[Records from a dataset]
-- start --

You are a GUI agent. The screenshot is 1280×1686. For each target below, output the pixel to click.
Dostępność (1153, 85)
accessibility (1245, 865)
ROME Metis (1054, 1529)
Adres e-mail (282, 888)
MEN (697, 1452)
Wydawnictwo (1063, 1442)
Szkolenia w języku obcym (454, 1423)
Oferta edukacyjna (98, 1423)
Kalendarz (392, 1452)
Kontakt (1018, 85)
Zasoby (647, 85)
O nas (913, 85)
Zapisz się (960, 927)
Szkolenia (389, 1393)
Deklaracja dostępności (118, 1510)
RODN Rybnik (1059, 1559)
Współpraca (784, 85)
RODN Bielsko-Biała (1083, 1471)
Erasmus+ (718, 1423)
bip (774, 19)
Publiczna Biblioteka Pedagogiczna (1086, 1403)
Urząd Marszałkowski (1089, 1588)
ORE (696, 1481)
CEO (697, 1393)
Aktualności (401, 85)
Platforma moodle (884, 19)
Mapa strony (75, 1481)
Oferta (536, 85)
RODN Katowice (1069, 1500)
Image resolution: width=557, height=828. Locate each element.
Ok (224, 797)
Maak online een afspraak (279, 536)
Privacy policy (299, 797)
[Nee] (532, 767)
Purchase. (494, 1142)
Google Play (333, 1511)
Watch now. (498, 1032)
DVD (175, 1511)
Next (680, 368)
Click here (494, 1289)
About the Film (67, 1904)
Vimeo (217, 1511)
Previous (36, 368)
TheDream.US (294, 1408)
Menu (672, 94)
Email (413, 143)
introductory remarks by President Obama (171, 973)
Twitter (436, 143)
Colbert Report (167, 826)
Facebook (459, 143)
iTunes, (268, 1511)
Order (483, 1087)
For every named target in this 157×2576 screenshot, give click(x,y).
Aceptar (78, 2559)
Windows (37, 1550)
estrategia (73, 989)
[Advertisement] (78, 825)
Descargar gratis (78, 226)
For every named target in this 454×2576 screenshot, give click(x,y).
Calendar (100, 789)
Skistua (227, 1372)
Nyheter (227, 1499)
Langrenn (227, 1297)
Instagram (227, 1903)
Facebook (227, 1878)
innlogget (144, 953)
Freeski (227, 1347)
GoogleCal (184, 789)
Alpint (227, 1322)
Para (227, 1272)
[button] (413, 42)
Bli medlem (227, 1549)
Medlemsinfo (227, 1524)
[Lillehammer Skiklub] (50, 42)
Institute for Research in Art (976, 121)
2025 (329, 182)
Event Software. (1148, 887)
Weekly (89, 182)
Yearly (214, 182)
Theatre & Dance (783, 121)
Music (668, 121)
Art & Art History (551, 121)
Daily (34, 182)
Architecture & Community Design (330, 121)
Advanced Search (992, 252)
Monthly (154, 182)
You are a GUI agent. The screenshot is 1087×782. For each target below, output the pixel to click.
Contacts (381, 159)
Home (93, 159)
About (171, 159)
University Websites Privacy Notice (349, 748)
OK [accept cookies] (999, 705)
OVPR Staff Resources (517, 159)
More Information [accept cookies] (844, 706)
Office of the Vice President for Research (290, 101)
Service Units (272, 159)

-- end --

Starting at the line containing "[Advertisement] (78, 825)" and ending at the last of the items, write those lines out again in full, requests included, after adding 114 to every coordinate in the answers.

**THE OUTPUT**
[Advertisement] (192, 939)
Descargar gratis (192, 340)
For every named target in this 454×2576 screenshot, give click(x,y).
Calendar (214, 903)
Skistua (341, 1486)
Nyheter (341, 1613)
Langrenn (341, 1411)
Instagram (341, 2017)
Facebook (341, 1992)
innlogget (258, 1067)
Freeski (341, 1461)
GoogleCal (298, 903)
Alpint (341, 1436)
Para (341, 1386)
[button] (527, 156)
Bli medlem (341, 1663)
Medlemsinfo (341, 1638)
[Lillehammer Skiklub] (164, 156)
Institute for Research in Art (1090, 235)
2025 (443, 296)
Event Software. (1262, 1001)
Weekly (203, 296)
Yearly (328, 296)
Theatre & Dance (897, 235)
Music (782, 235)
Art & Art History (665, 235)
Daily (148, 296)
Architecture & Community Design (444, 235)
Advanced Search (1106, 366)
Monthly (268, 296)
You are a GUI agent. The screenshot is 1087×782. For each target below, output the pixel to click.
Contacts (495, 273)
Home (207, 273)
About (285, 273)
University Websites Privacy Notice (463, 862)
OK [accept cookies] (1113, 819)
OVPR Staff Resources (631, 273)
More Information [accept cookies] (958, 820)
Office of the Vice President for Research (404, 215)
Service Units (386, 273)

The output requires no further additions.